Purification And Characterization Of Pyridoxamin-Pyridoxal Conversion Reaction Enzymes From Plants (Tobacco)

Vitamin B6(VB6) is a group of water-soluble vitamin, including the free forms of Pyridoxine(PN), Pyridoxamine(PM), Pyridoxal(PL) and the phosphate forms of Pyrido-xine-5’-phosphate(PNP), Pyridoxamine-5’-phosphate(PMP), Pyridoxal-5’-phosphate(PLP). PLP acts as the essential coenzyme in many metabolic transition of amino acids and plays an important role in a variety of synthetic and metabolic reactions.Pyridoxamine-pyruvate transaminase and Pyridoxamine-Oxaloacetic transaminase can catalyze conversion between PM and PL. And GOT, which without coenzyme PLP, also can catalyze PM to PL. But these are proved only in animals and microorganism. In the higher plant, there is a conversion between PM and PL, too. But the related enzymes are indeterminacy.As a model plant, tobacco is widely used in plant physiological and biochemical research. We used the tobacco as the material in this paper, and purified two kinds of transaminases. It can lay the foundation for the study of the metabolic pathway of VB6in higher plants.GOT was purified from tobacco by ammonium sulfate, DEAE-Sepharose Fast Flow ion exchange chromatography, Sephadex G-100gel filtration. The results showed that the GOT was purified102.66-fold. And as a PLP-independent enzyme, GOT couldn’t catalyze the reaction which used PM and Oxaloacetic acid as substrate when there was PLP existing. However when deleted the PLP, it could.

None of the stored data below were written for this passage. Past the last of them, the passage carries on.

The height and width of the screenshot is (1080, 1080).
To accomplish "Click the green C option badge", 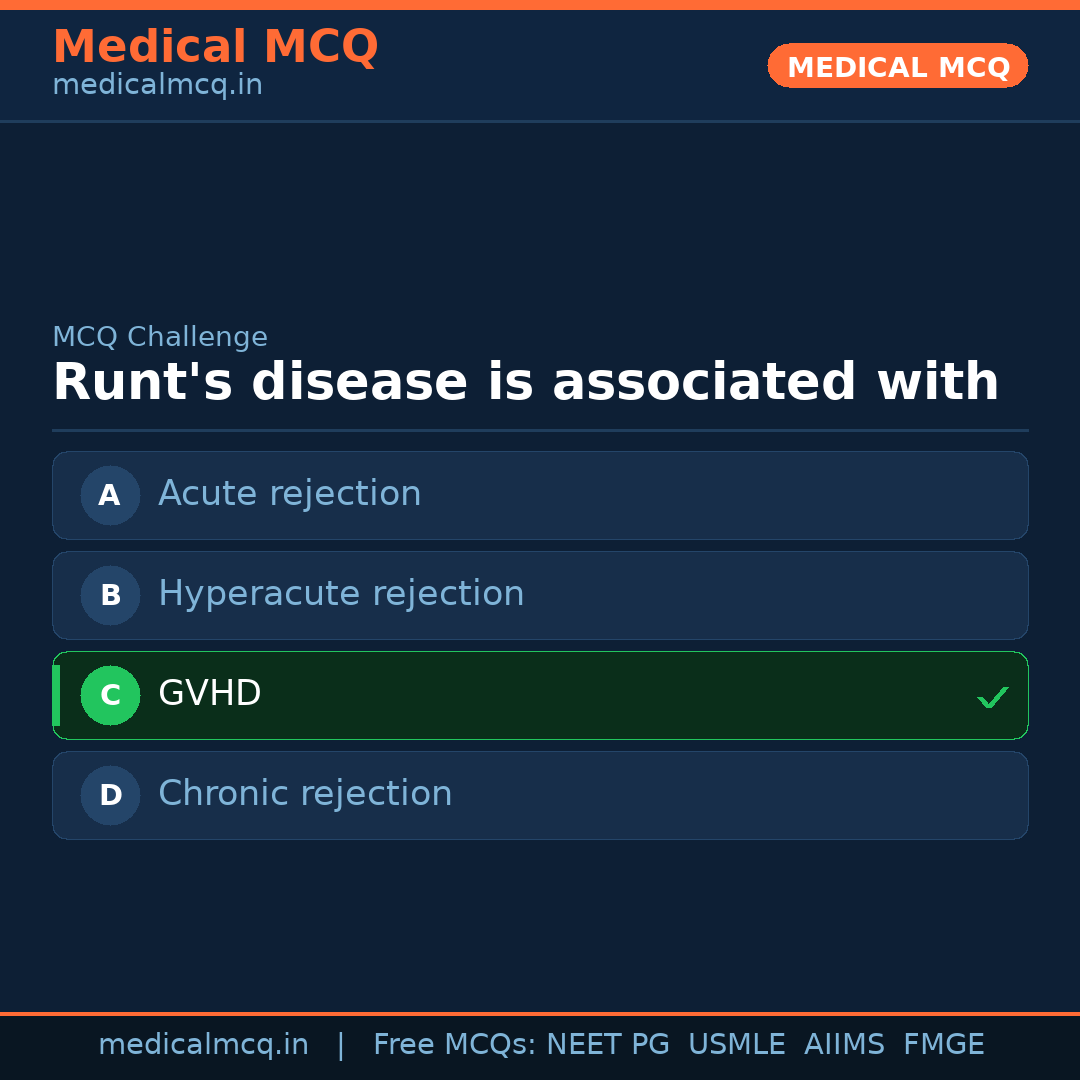I will click(x=110, y=695).
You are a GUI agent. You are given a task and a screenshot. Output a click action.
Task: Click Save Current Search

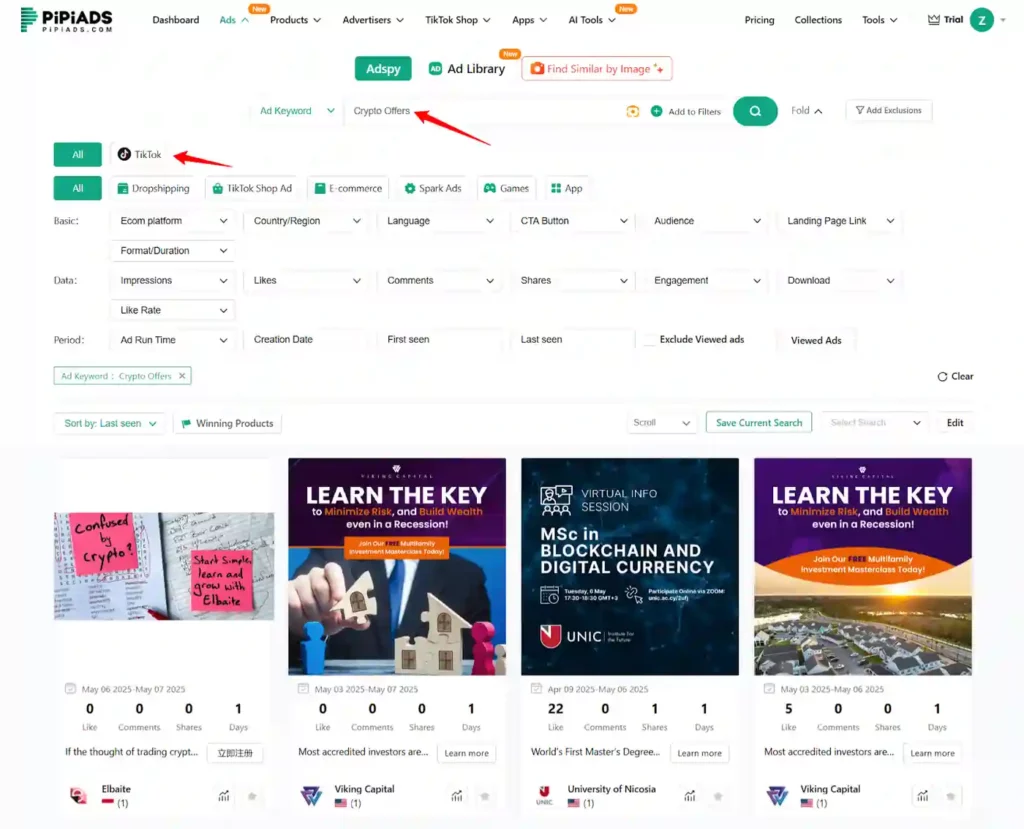pyautogui.click(x=758, y=422)
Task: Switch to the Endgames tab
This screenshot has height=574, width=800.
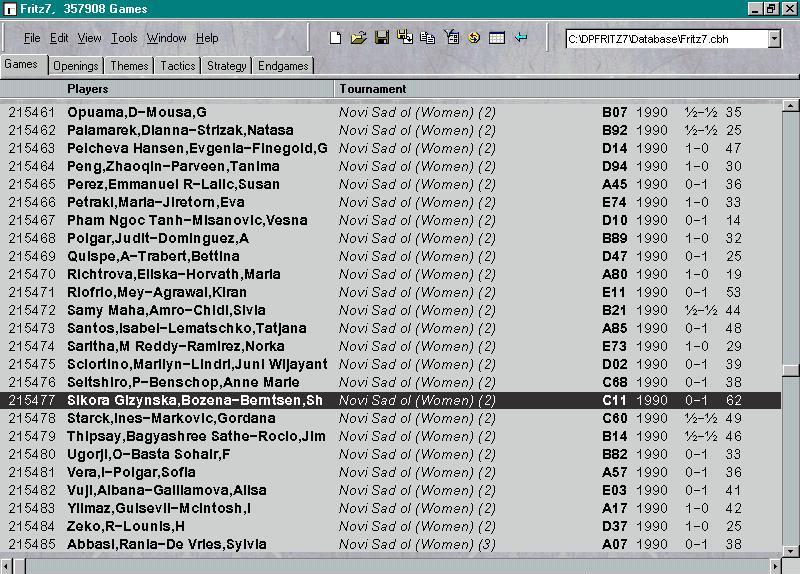Action: pyautogui.click(x=282, y=66)
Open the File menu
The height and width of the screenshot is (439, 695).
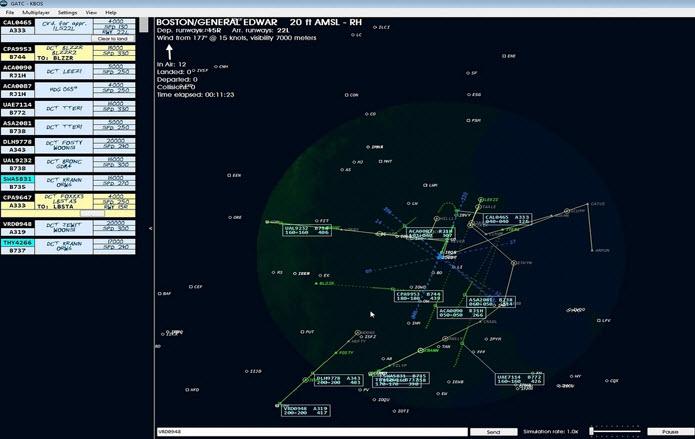(x=10, y=11)
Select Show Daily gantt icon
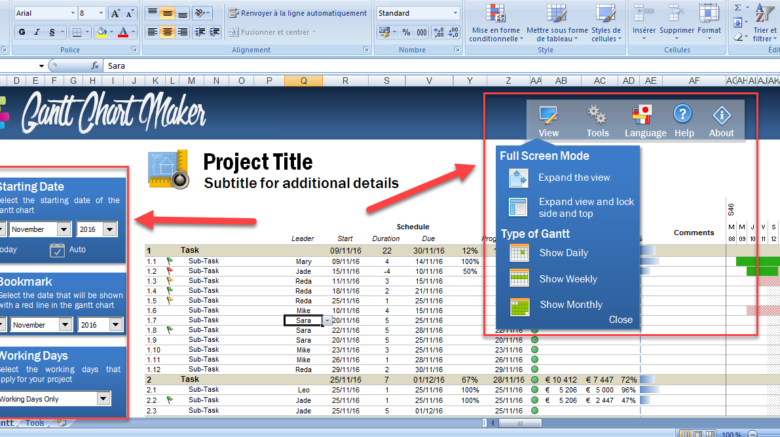780x437 pixels. point(518,253)
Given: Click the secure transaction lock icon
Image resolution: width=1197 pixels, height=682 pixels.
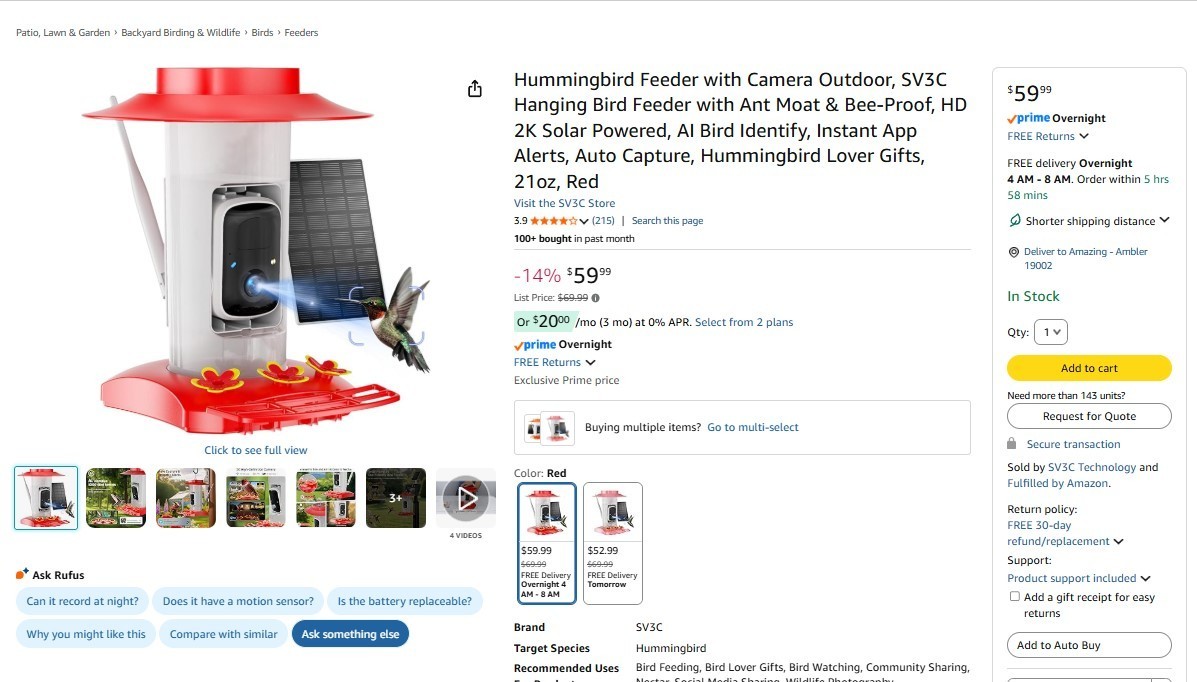Looking at the screenshot, I should coord(1011,444).
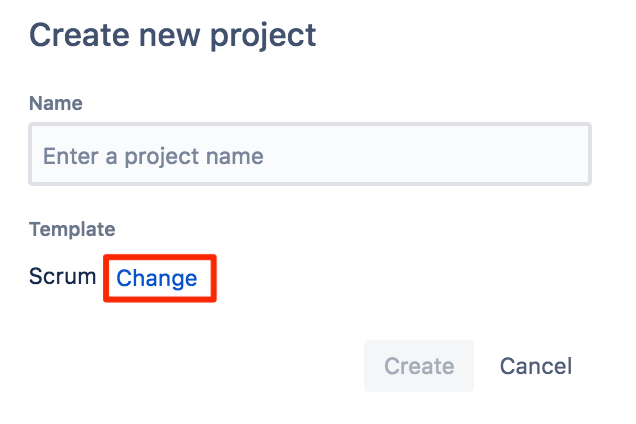636x424 pixels.
Task: Click the Create new project heading
Action: tap(173, 36)
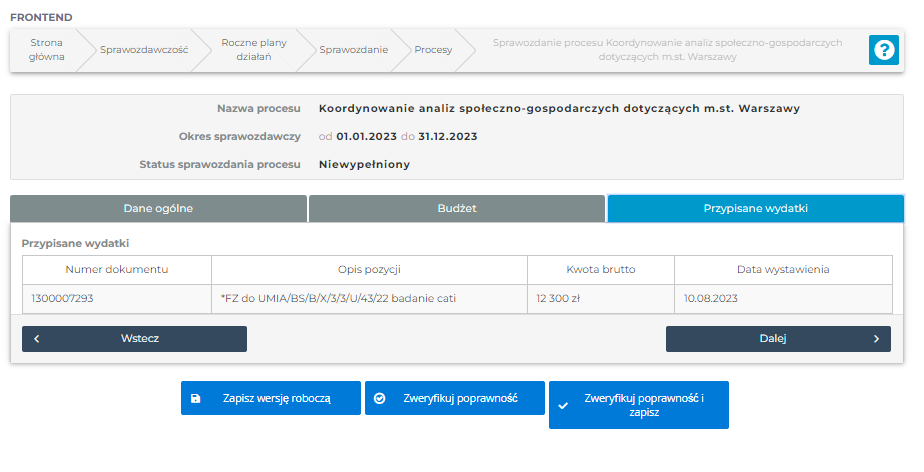
Task: Go to the Procesy breadcrumb
Action: tap(433, 50)
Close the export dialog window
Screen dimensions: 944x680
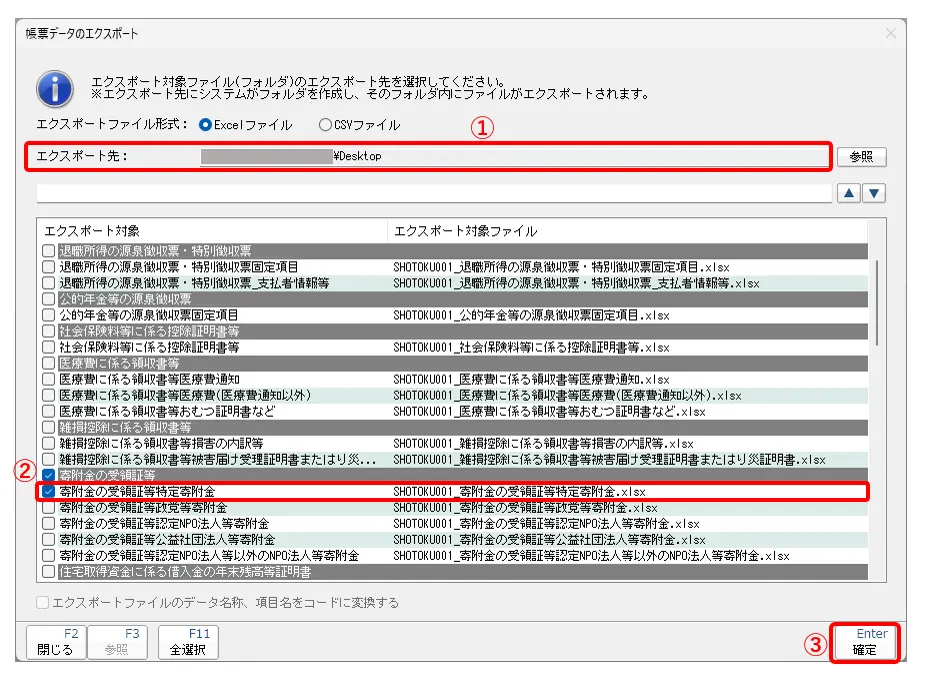pos(890,33)
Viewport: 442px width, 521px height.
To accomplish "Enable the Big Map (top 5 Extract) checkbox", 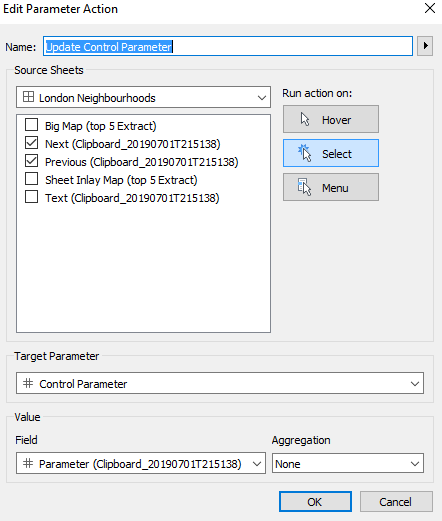I will (x=31, y=125).
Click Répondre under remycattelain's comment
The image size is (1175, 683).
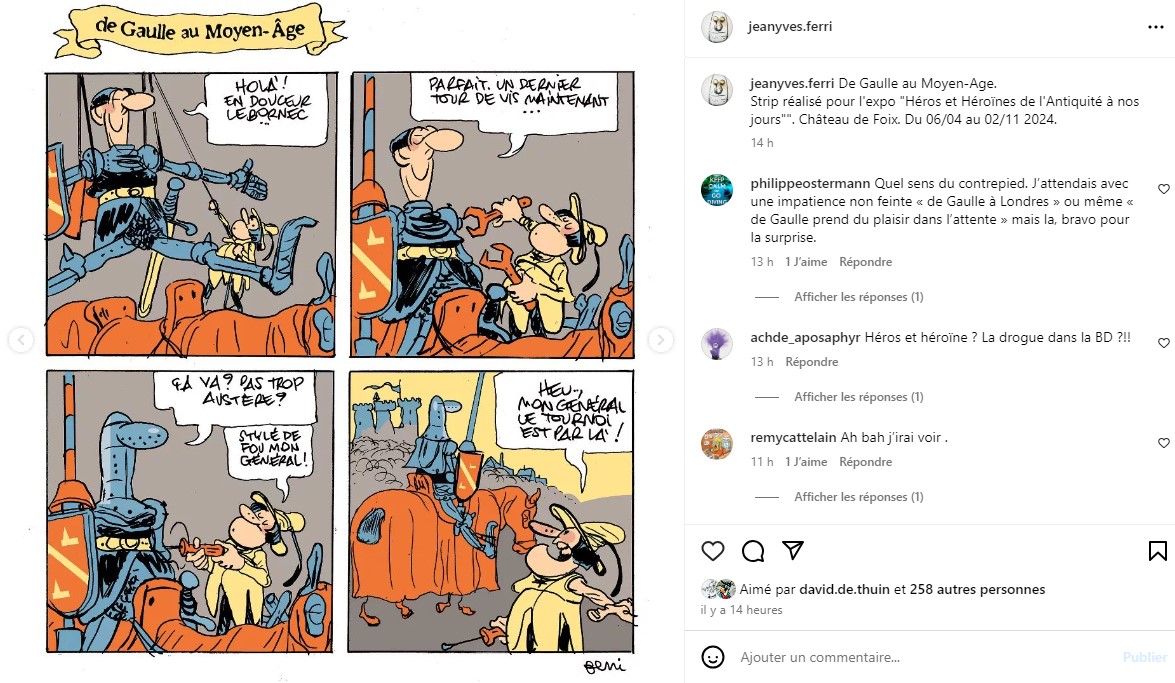(866, 462)
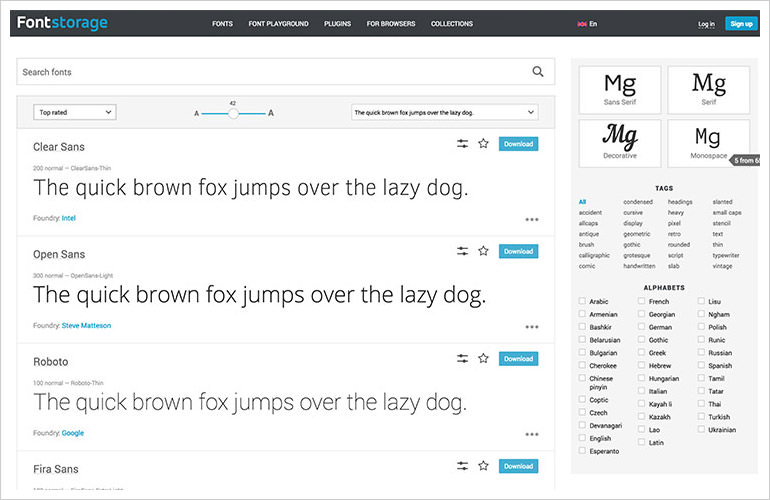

But, without PLP, it couldn’t catalyze the reaction which used PM and Pyruvic acid as substrate. While used the L-Aspartate and a-ketoglutarate as the substrate, the activity of GOT was decreased with the increased of PLP’s release amount. The characteristic was as same as the GOT in animal.And then, we used the same purification method to purify the PPAT, and studied its characteristics. The results showed that the PPAT was purified82.79-fold. Used the PM and Pyruvate acid as substrate, the purified enzyme showed a high activity. So we considered preliminary that PPAT was the enzyme which could catalyze PM to PL in plants. The study of PPAT’s characteristics showed that β-Mercaptoethanol and EDTA would inhibit the activity of PPAT. The maximum reaction rate of the enzymatic reactions was4.545μmol·L-1·min-1, and the Michaels constant of PM and Pyruvate were2.465μmol·L-and1.537umol·L-1.